Locate the word "height" in the entries below, then gather every line that holds it.

▸ **SOURCE DATA**:
○ ○ ○ ○ ○ ○ ○
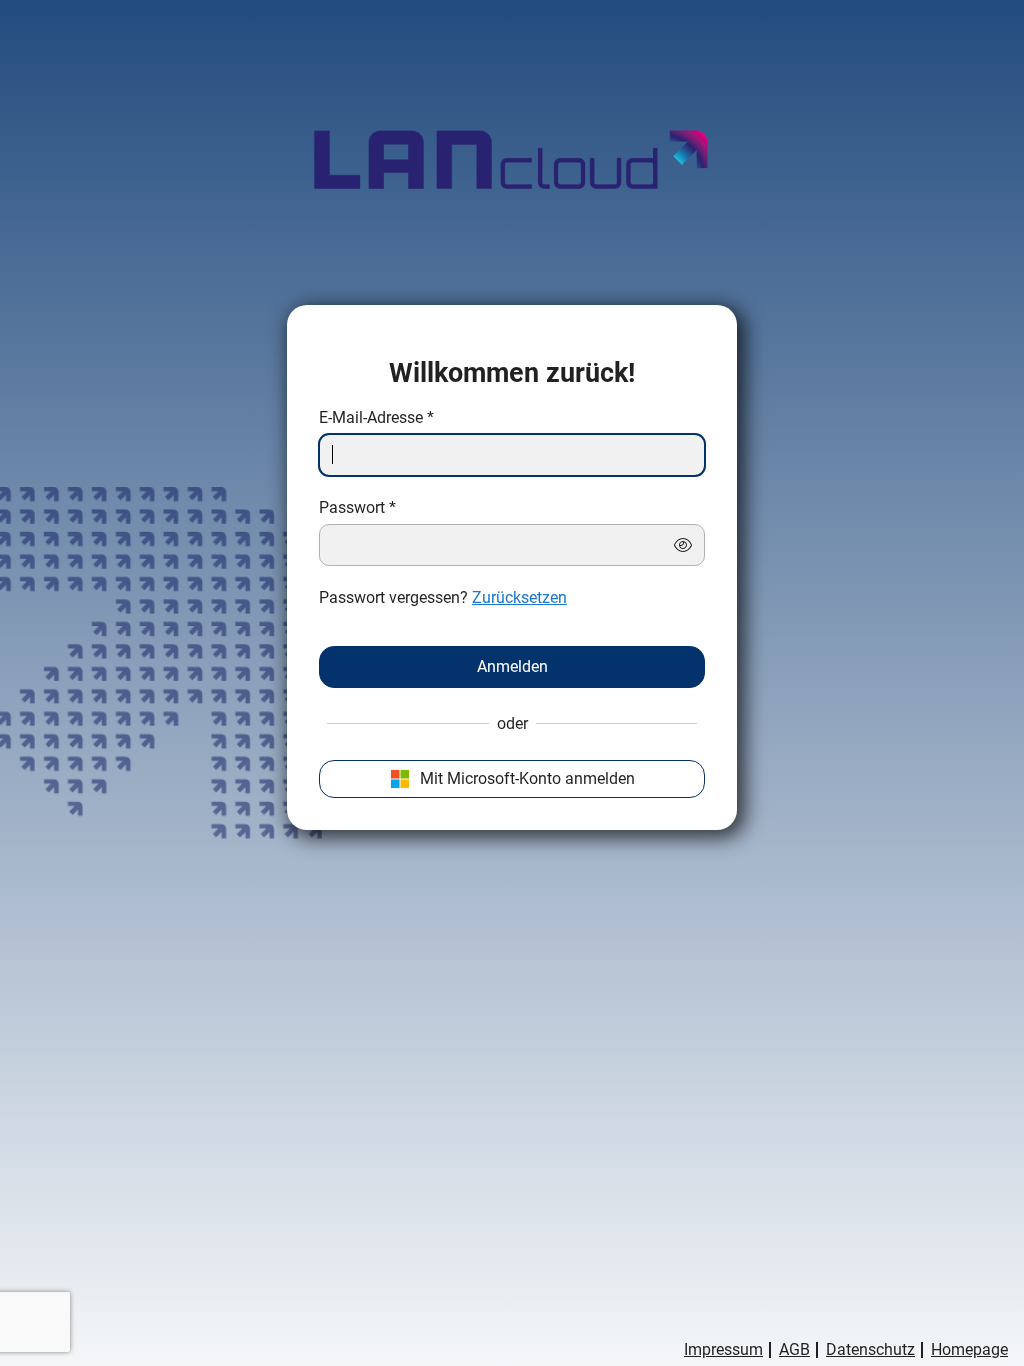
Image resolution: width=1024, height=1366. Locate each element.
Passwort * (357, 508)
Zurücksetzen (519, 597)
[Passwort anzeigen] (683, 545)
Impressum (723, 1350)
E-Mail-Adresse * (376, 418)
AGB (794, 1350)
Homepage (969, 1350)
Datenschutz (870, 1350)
○ ○ ○ ○ ○ ○ ○
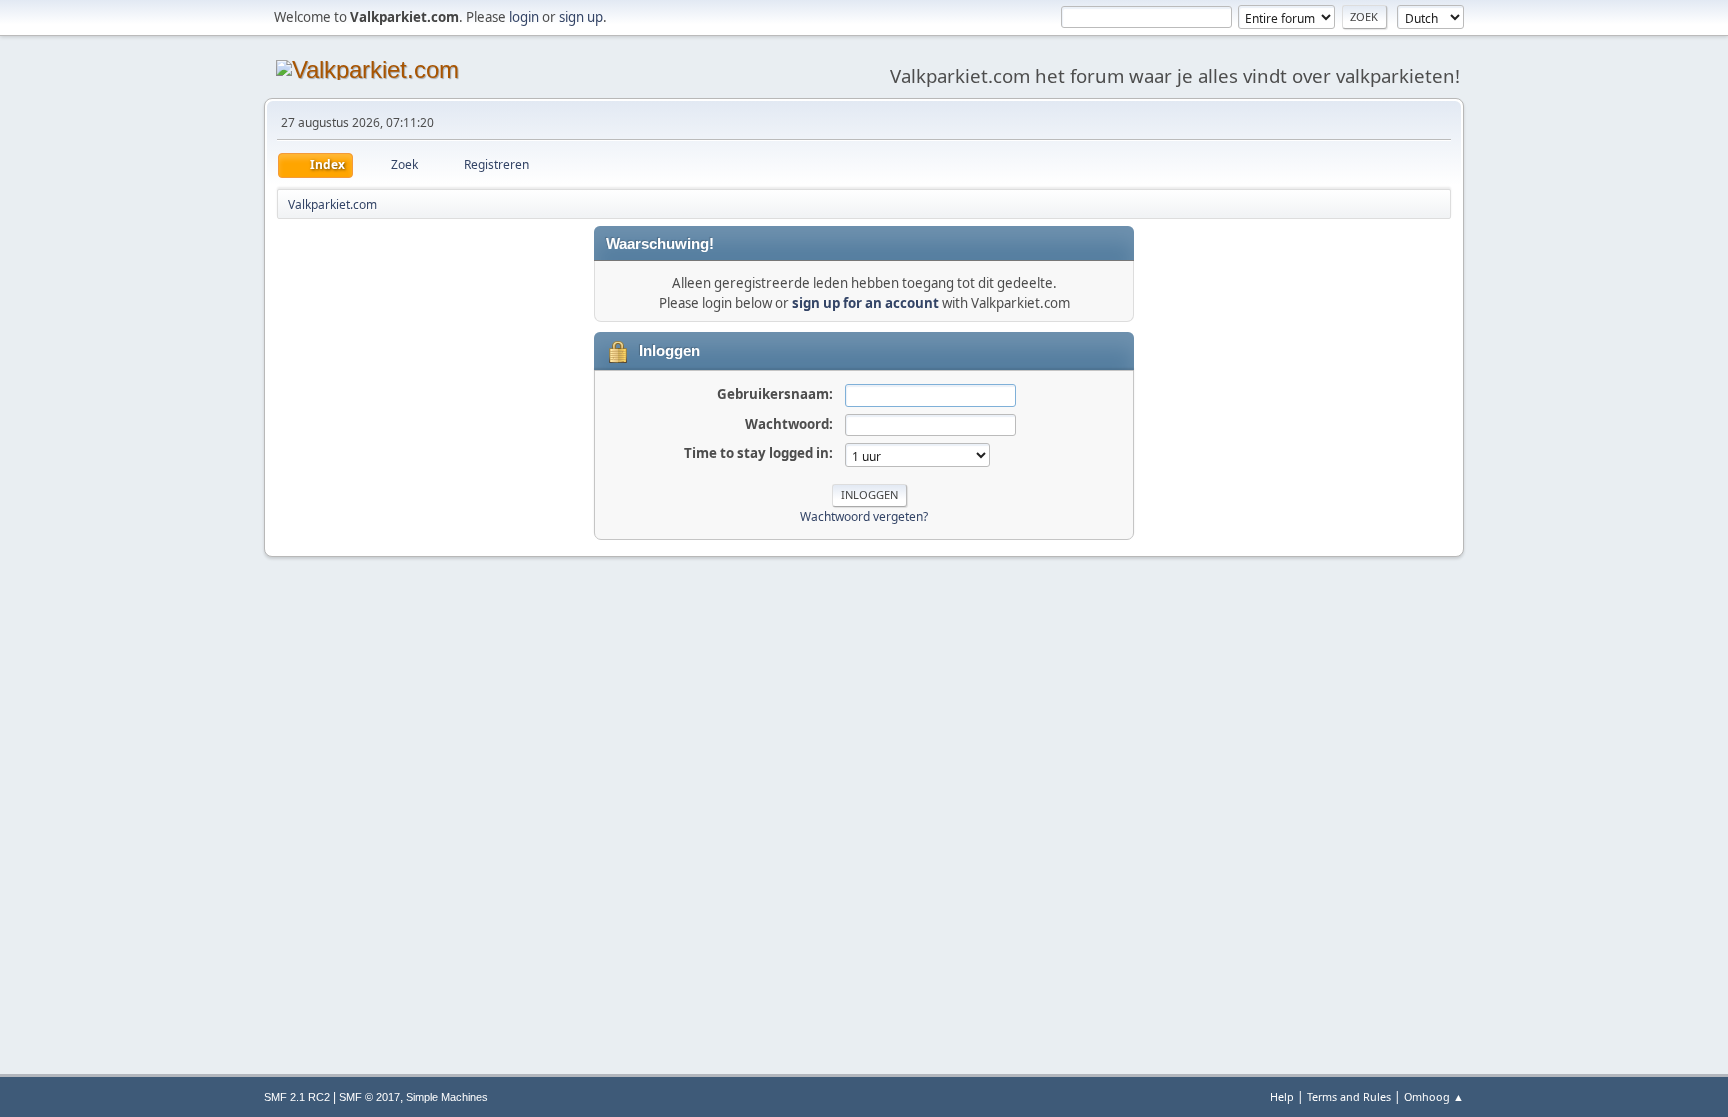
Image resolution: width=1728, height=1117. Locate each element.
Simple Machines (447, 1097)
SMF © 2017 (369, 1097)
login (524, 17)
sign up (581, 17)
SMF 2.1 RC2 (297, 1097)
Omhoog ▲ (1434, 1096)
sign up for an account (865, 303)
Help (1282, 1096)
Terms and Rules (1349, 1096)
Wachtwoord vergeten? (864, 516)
○ ○ ○ ○ ○ ○ ○
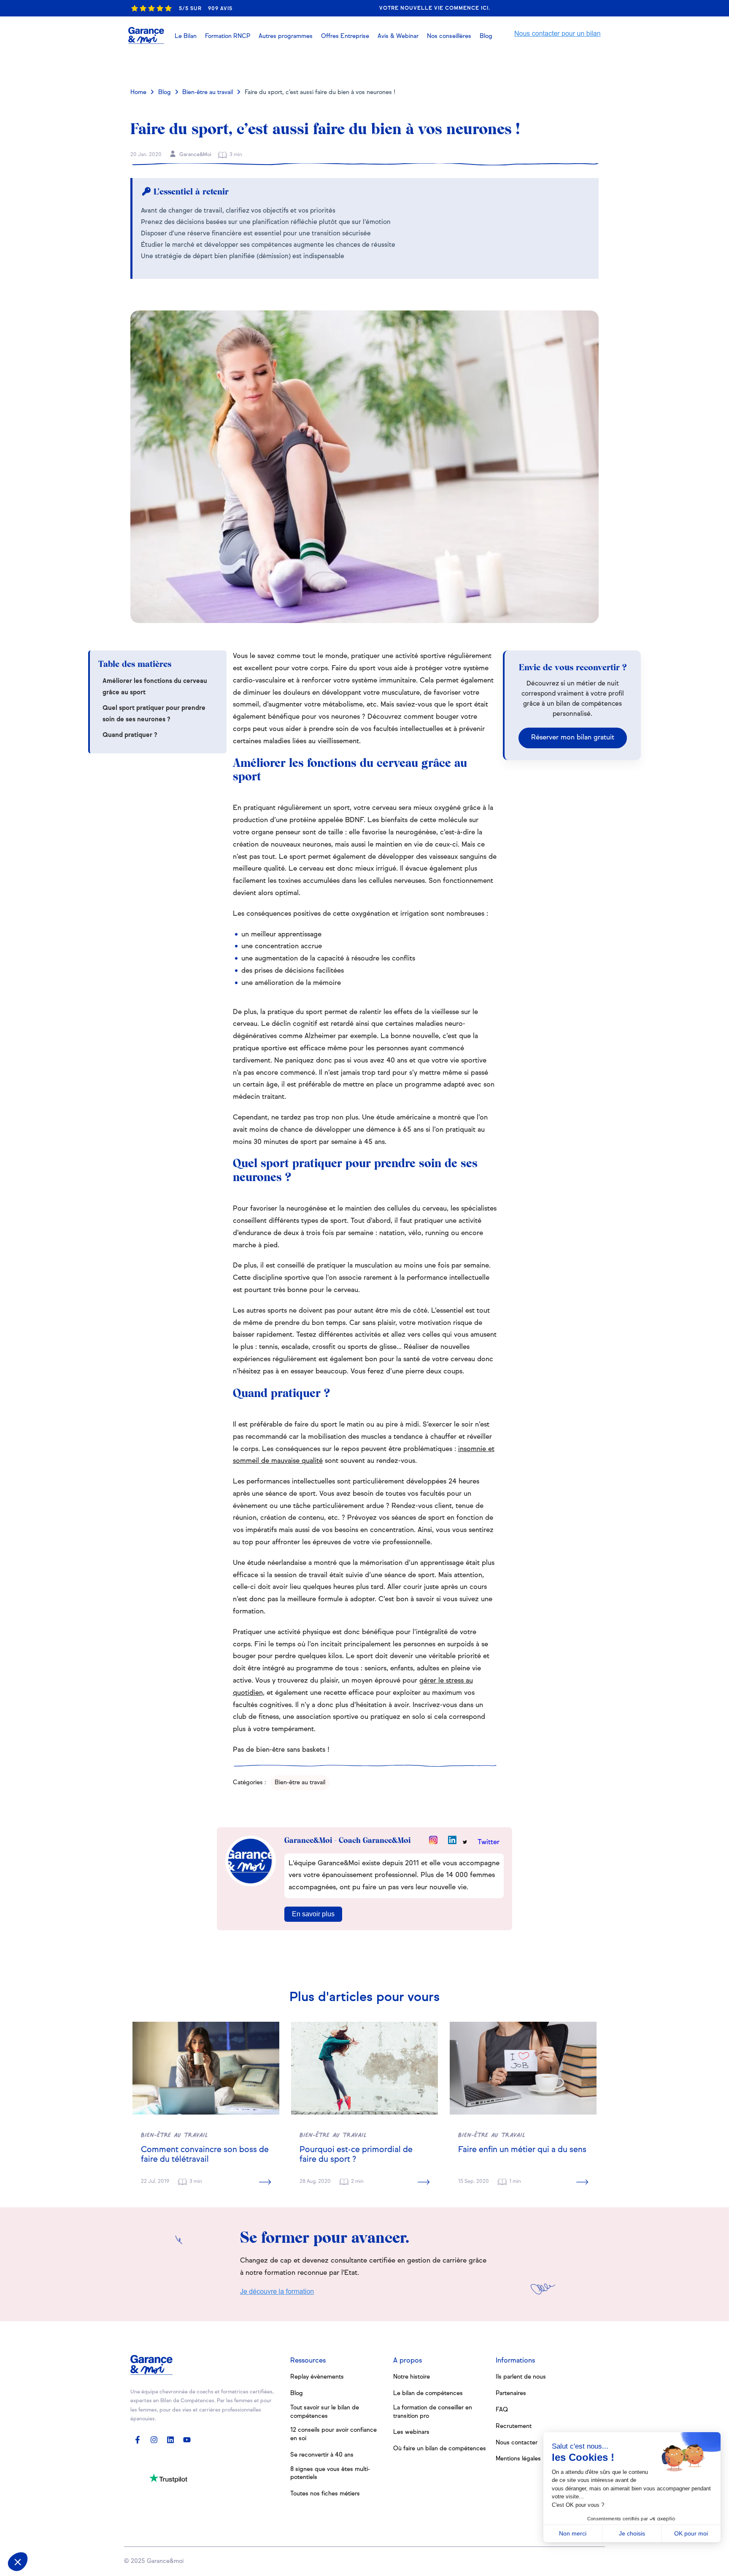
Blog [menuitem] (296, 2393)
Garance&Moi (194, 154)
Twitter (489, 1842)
○ ○ ○ ○ ○ ○ ○
▸ **ANSWER TO THE PROBLEM**:
Image resolution: width=1024, height=1366. Locate each element.
Image resolution: width=1728, height=1117. Locate each element.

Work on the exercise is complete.